[Extracted data entries]
###

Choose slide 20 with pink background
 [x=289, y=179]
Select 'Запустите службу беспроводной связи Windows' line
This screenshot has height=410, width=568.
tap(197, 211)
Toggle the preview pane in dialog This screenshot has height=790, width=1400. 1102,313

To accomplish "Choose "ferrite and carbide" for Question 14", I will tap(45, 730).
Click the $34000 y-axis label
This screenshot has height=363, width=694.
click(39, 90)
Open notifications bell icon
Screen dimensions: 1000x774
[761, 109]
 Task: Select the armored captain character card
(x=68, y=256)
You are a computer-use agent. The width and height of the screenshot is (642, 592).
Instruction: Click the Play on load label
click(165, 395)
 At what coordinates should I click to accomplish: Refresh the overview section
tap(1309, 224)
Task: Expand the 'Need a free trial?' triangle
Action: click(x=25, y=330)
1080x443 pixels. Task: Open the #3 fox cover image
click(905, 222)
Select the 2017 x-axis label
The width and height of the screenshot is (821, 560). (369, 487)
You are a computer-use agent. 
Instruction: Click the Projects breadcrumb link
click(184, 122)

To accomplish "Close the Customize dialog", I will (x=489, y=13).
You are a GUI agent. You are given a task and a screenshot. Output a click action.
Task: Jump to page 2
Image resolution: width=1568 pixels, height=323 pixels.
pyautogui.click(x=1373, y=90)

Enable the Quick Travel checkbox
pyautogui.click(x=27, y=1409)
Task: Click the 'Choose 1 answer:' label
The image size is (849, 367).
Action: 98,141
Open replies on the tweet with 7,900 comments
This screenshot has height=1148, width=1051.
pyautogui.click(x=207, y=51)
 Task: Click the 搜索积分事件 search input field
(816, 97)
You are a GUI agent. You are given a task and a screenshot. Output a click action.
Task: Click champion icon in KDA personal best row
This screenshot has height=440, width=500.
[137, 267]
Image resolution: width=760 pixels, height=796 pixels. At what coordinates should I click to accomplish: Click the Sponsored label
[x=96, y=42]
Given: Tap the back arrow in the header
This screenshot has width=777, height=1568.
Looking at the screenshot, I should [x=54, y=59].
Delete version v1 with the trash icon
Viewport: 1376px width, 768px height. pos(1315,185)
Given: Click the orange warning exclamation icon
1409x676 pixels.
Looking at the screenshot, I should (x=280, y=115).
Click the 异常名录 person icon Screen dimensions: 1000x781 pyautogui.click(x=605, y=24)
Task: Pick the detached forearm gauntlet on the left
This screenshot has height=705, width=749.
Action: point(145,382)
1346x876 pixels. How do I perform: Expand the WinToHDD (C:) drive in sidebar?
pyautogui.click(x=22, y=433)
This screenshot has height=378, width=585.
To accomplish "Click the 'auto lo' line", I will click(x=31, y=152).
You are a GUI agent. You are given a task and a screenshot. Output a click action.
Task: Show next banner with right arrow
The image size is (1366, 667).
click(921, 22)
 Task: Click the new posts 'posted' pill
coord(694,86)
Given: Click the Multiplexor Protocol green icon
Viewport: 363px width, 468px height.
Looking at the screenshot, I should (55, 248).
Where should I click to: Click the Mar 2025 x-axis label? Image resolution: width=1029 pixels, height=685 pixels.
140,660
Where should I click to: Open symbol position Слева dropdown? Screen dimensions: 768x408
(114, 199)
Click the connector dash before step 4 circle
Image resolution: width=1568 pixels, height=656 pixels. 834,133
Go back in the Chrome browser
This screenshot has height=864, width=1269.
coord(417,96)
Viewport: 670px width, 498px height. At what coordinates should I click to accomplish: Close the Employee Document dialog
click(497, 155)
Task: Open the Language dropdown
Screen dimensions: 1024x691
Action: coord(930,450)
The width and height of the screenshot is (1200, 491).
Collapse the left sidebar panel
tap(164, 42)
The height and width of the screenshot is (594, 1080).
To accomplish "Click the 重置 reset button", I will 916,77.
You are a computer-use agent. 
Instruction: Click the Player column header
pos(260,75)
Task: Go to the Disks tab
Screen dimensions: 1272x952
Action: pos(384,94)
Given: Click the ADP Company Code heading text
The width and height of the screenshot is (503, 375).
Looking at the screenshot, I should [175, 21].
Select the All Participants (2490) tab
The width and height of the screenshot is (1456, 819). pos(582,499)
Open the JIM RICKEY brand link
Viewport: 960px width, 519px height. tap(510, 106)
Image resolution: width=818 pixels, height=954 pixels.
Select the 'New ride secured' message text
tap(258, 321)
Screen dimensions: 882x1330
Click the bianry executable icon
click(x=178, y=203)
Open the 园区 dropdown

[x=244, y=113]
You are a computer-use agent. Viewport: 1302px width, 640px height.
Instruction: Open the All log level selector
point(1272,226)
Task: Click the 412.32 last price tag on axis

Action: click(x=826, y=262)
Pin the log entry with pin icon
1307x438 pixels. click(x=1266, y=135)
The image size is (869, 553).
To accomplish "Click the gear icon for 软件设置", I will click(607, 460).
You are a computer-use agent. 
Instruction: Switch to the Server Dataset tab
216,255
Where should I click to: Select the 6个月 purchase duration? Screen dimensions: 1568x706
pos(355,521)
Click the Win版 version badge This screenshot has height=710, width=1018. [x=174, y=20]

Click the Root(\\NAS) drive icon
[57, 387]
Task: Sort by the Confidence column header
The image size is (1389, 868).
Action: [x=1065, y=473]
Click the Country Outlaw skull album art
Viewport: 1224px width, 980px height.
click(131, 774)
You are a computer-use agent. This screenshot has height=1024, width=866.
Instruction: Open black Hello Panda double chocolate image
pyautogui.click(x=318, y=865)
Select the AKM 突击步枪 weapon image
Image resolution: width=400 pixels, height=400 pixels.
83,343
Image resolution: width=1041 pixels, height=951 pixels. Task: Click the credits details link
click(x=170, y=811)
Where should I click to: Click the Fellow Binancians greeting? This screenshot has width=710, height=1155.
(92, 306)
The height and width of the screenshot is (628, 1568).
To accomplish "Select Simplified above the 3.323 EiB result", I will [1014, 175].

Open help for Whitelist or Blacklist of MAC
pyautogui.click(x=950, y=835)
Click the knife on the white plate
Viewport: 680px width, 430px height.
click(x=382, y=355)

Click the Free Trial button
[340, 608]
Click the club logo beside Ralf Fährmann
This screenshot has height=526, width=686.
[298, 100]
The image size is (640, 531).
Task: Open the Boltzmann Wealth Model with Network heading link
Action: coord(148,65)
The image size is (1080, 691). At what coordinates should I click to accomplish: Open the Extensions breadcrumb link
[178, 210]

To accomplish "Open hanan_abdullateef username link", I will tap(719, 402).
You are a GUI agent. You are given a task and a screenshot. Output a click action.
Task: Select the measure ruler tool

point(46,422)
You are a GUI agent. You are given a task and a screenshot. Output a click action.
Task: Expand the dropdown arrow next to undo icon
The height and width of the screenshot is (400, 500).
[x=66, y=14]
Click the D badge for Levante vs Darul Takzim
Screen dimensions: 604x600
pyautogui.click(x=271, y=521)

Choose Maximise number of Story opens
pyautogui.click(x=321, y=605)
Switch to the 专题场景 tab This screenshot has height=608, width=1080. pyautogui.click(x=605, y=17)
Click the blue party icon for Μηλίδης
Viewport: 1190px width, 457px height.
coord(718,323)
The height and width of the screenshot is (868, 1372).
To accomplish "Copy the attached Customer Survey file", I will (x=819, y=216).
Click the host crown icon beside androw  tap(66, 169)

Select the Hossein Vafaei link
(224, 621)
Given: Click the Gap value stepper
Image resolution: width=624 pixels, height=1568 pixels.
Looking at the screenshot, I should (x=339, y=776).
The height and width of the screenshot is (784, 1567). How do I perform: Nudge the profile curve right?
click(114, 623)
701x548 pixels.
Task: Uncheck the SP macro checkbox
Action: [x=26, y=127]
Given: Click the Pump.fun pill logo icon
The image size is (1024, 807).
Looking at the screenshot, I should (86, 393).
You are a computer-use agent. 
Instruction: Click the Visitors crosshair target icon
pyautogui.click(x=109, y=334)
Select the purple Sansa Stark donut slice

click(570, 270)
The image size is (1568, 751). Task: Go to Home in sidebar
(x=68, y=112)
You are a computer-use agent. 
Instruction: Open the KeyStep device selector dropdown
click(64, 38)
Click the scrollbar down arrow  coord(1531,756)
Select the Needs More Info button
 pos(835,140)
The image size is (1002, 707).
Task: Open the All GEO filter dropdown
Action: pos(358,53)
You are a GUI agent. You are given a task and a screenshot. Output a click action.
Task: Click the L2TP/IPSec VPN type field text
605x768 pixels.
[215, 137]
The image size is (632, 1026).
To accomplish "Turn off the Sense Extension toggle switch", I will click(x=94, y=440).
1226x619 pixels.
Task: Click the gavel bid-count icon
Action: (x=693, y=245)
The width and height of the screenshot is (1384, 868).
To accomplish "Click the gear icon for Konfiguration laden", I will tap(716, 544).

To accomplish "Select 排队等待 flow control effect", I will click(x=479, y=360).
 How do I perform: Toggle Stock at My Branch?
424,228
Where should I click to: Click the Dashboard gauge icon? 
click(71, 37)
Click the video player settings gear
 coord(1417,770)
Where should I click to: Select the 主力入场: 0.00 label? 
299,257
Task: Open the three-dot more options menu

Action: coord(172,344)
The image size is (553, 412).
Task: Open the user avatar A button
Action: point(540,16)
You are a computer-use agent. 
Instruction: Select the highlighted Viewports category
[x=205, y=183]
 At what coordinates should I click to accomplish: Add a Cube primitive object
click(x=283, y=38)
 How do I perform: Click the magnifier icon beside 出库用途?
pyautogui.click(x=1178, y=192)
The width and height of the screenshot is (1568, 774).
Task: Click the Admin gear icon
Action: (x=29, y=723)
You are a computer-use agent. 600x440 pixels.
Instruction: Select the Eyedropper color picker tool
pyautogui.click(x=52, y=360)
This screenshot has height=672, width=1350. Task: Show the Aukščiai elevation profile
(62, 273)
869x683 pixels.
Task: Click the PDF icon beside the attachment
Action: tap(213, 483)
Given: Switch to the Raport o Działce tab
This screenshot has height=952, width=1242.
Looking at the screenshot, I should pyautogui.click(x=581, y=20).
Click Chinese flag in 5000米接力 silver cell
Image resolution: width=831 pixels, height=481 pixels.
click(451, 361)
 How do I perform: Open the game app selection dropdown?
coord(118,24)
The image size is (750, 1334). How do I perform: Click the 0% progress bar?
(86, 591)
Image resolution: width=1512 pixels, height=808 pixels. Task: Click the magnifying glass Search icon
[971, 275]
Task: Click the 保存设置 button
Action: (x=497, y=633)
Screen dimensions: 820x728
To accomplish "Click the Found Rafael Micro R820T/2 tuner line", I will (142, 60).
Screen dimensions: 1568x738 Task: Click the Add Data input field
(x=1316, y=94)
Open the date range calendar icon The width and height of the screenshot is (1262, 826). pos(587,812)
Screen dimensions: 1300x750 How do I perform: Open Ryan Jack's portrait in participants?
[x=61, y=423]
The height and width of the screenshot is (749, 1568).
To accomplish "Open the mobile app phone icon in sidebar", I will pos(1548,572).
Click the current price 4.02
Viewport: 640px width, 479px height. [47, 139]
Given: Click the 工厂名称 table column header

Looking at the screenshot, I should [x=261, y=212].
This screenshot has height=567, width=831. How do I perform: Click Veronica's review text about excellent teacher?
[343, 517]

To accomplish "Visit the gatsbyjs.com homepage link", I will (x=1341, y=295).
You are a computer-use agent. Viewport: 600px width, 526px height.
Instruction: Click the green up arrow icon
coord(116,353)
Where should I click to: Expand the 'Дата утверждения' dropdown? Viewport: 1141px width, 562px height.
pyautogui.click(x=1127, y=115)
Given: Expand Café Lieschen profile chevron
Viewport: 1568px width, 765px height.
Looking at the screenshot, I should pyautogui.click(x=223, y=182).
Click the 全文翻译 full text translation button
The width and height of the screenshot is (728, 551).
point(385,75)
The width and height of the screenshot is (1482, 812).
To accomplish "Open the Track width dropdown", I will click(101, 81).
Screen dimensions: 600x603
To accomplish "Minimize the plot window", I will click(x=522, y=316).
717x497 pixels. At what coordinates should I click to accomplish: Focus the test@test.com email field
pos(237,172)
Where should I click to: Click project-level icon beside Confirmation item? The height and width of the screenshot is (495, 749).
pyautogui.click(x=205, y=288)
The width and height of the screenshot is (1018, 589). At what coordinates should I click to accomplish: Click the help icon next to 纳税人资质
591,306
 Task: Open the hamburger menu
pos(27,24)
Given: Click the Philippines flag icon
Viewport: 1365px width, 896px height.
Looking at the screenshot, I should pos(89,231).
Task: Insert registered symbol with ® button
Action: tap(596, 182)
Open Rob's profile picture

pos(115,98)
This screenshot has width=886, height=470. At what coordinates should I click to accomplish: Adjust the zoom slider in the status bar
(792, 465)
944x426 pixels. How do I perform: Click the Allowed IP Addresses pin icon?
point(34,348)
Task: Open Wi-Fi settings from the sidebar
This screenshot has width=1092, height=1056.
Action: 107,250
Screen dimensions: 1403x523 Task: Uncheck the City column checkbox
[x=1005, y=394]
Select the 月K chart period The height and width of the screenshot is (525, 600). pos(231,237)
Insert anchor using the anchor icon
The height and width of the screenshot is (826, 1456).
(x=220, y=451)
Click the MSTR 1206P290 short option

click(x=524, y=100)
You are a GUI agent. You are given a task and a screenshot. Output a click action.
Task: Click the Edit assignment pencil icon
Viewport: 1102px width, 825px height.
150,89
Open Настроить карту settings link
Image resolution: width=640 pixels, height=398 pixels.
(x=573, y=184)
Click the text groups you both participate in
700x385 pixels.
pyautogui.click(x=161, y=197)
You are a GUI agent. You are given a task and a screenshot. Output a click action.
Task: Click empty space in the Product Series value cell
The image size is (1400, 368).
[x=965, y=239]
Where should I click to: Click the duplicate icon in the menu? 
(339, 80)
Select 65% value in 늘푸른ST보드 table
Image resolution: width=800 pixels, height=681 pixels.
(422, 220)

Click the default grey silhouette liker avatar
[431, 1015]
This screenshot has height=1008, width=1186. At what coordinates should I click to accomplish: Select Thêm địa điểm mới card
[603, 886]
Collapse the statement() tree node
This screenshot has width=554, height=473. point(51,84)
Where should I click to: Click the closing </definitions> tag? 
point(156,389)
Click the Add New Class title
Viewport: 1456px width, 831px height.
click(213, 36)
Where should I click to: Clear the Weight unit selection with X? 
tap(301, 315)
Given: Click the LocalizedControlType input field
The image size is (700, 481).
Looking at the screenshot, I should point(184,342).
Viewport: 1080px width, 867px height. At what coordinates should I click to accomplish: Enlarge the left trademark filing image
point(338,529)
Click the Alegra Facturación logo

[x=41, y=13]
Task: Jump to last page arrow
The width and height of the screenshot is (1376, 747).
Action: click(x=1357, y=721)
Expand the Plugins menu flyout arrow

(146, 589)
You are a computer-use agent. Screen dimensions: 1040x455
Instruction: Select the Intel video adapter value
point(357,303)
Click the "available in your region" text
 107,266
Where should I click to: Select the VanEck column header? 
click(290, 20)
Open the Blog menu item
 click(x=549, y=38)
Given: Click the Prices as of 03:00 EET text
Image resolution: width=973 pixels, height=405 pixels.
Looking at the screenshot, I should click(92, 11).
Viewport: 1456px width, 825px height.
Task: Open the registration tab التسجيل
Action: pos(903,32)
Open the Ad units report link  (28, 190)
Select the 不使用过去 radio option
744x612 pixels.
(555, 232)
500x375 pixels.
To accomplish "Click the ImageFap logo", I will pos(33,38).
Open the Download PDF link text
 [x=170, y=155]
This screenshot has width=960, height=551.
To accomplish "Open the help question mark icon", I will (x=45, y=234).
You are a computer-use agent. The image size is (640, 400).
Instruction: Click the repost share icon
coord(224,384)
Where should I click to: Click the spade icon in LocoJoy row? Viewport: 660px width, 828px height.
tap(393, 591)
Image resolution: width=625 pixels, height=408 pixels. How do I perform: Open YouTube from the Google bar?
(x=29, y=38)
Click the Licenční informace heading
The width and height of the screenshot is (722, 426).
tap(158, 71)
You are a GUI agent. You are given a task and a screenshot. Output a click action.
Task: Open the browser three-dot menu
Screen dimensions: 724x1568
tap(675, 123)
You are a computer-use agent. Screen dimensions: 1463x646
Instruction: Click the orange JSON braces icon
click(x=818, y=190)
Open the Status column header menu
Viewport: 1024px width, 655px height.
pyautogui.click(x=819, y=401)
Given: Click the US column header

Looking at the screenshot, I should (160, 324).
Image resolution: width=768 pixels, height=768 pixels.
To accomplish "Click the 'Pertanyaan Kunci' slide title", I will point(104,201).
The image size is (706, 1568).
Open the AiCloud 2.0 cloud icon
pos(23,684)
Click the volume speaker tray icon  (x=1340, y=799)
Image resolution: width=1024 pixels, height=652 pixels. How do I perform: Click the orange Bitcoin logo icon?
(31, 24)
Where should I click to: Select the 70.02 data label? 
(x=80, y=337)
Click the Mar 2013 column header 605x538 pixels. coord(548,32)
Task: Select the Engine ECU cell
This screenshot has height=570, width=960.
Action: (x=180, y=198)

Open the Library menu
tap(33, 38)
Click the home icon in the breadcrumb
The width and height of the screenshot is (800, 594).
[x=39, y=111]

###

• _Task to complete_
All that is wanted is the number of lines in the records that include the string "title".

• _Task output_
2